L’opérette s’extirperait-elle enfin du purgatoire dans lequel elle se morfond depuis plusieurs décennies ? Si tel est le cas, il faut inscrire au tableau d’honneur le nom des Frivolités parisiennes. La compagnie fondée par Benjamin El Arbi et Mathieu Franot s’emploie depuis 2012 à redonner vie au répertoire lyrique léger français des XIXe et XXe siècles. Pour preuve, Coups de roulis à l’Athénée Théâtre Louis Jouvet. Un pur moment de bonheur.
L’œuvre, la dernière d’André Messager, n’est pas la plus connue de son catalogue. Allez savoir pourquoi tant elle s’affirme comme la quintessence du genre. Sur les lyrics souvent hilarants d’Albert Willemetz, un des plus grands paroliers de son temps (et au-delà), le compositeur a déposé une musique élégante et raffinée, d’une irrésistible séduction, où amour et humour s’entrelacent passionnément. La mélancolie va et vient le temps d’un couplet avant qu’un vent de bonne humeur ne balaye le brouillard sentimental, à la manière du coup de roulis qui, sur le cuirassé Montesquieu, pousse dans les bras de l’enseigne de vaisseau Kermao, la jolie Béatrice. La satire des mœurs politiques à laquelle son père, le député Puy Pradal, sert de prétexte n’a pas pris une ride – le rôle, créé par Raimu, est repris ici par Jean-Baptiste Dumora, l’arrière-petit-fils de Messager. Missionné pour inspecter le bateau, le haut-commissaire de la République est rattrapé par le démon de midi en la personne de l’aventurière Sola Myrrhis, sous l’œil effaré de son ancien amant le Commandant Gerville, désormais amoureux de Béatrice.
Cet imbroglio comico-romantique évoque pour Sol Espeche les séries télévisées des années 80. Sa mise en scène prend un plaisir communicatif à les pasticher. Toute ressemblance avec Les feux de l’amour ou La croisière s’amuse ne serait pas purement fortuite. Les trois actes de Coup de Roulis sont présentés comme les trois épisodes d’un soap-opéra imbibé d’eau de rose entre lesquels s’intercalent des séquences filmées qui résument les événements précédents. Dès la projection des premières images du générique, les rires fusent dans la salle. La caricature fait mouche. L’hilarité restera de mise plus de deux heures durant, jusqu’à l’inévitable happy end.
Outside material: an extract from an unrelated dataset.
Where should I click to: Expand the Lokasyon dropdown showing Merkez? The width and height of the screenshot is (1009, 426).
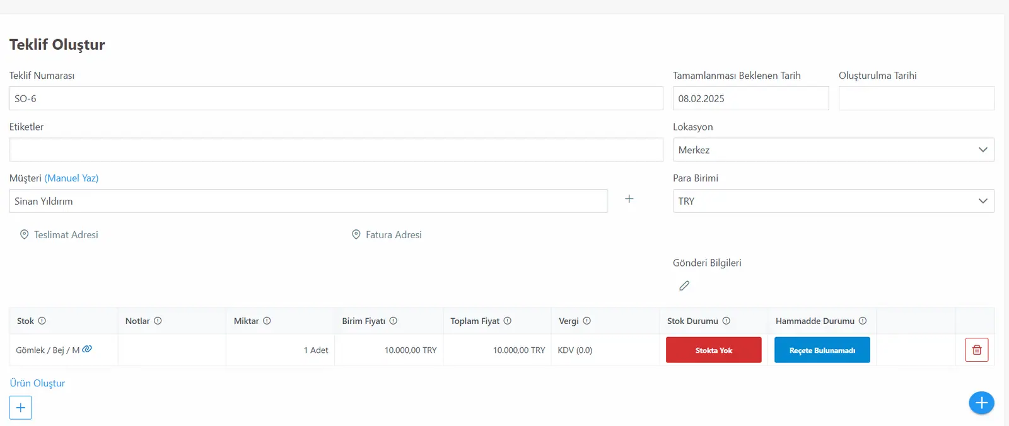pyautogui.click(x=833, y=150)
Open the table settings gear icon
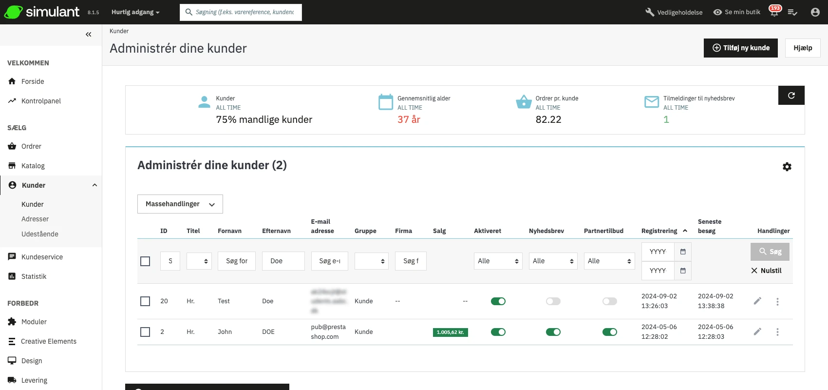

Le clin d’œil parodique n’est cependant pas le seul atout d’une approche scénique inventive qui réussit l’exploit, délicat dans ce répertoire, de conduire le récit avec un naturel admirable. Textes parlé et chanté alternent sans que le passage de l’un à l’autre ne semble contrefait.
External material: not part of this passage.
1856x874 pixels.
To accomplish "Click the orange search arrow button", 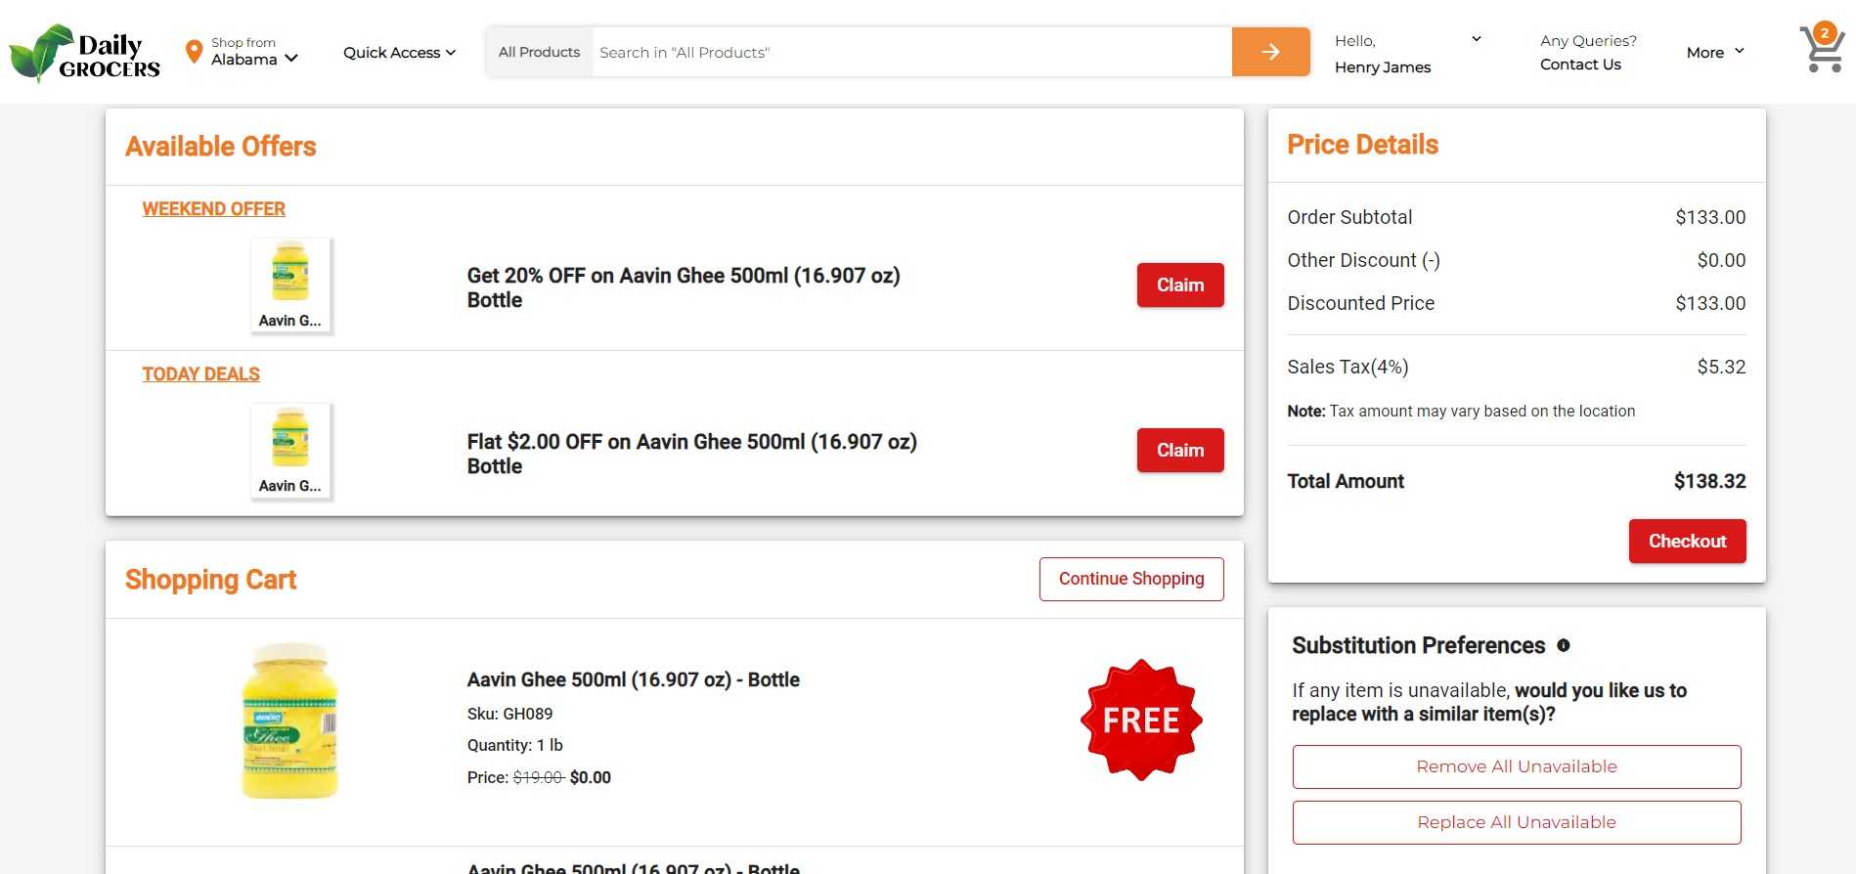I will [1270, 52].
Coup de Roulis (Athénée Théâtre Louis Jouvet, 2023) © Renaud Delage
Le mérite en revient aussi aux interprètes, sans exception. Des premiers aux seconds rôles, chœur des cinq matelots inclus, tous remplissent les mêmes conditions de diction, de musicalité, de présence scénique, d’évidence vocale. Clarisse Dalles, Béatrice au charme affirmé, ni trop légère, ni trop pointue comme le sont trop souvent les sopranos d’opérette ; Irina de Baghy en vamp redoutable – la fameuse Sola Myrrhis – ; Christophe Gay, Kermao à l’insolente jeunesse – un jeune premier baryton, ce n’est pas si courant ; l’emploi est d’ordinaire réservé aux ténors – ; Jean-Baptiste Dumora, Puy Pradal fort en gueule et haut en couleur ; Philippe Brocard, commandant Gerville aux pieds d’argile comme le suggèrent des couplets de la quarantaine ciselés avec la nostalgie qu’exige cette réflexion douce-amère sur le temps qui passe ; Guillaume Beaudoin, Pinson gouailleur pourvu d’un seul air dont les innombrables jeux de mots font leur petit effet (« Quand on n’a pas le pied marin/Faut pas s’occuper d’la marine/Quand on connaît rien au turbin/Faut pas tripoter les turbines »)… Voilà des voix jeunes et saines capables de rendre justice à une œuvre qui mériterait d’être jouée plus souvent (la dernière représentation parisienne date sauf erreur de notre part d’octobre 1998. Et encore s’agissait-il d’une version de concert).
Dernier argument en faveur d’un spectacle à ne pas manquer d’ici le 19 mars, la direction d’Alexandra Cravero à la tête des musiciens des Frivolités Parisiennes, qui ensemble rappellent quel subtil orchestrateur est André Messager.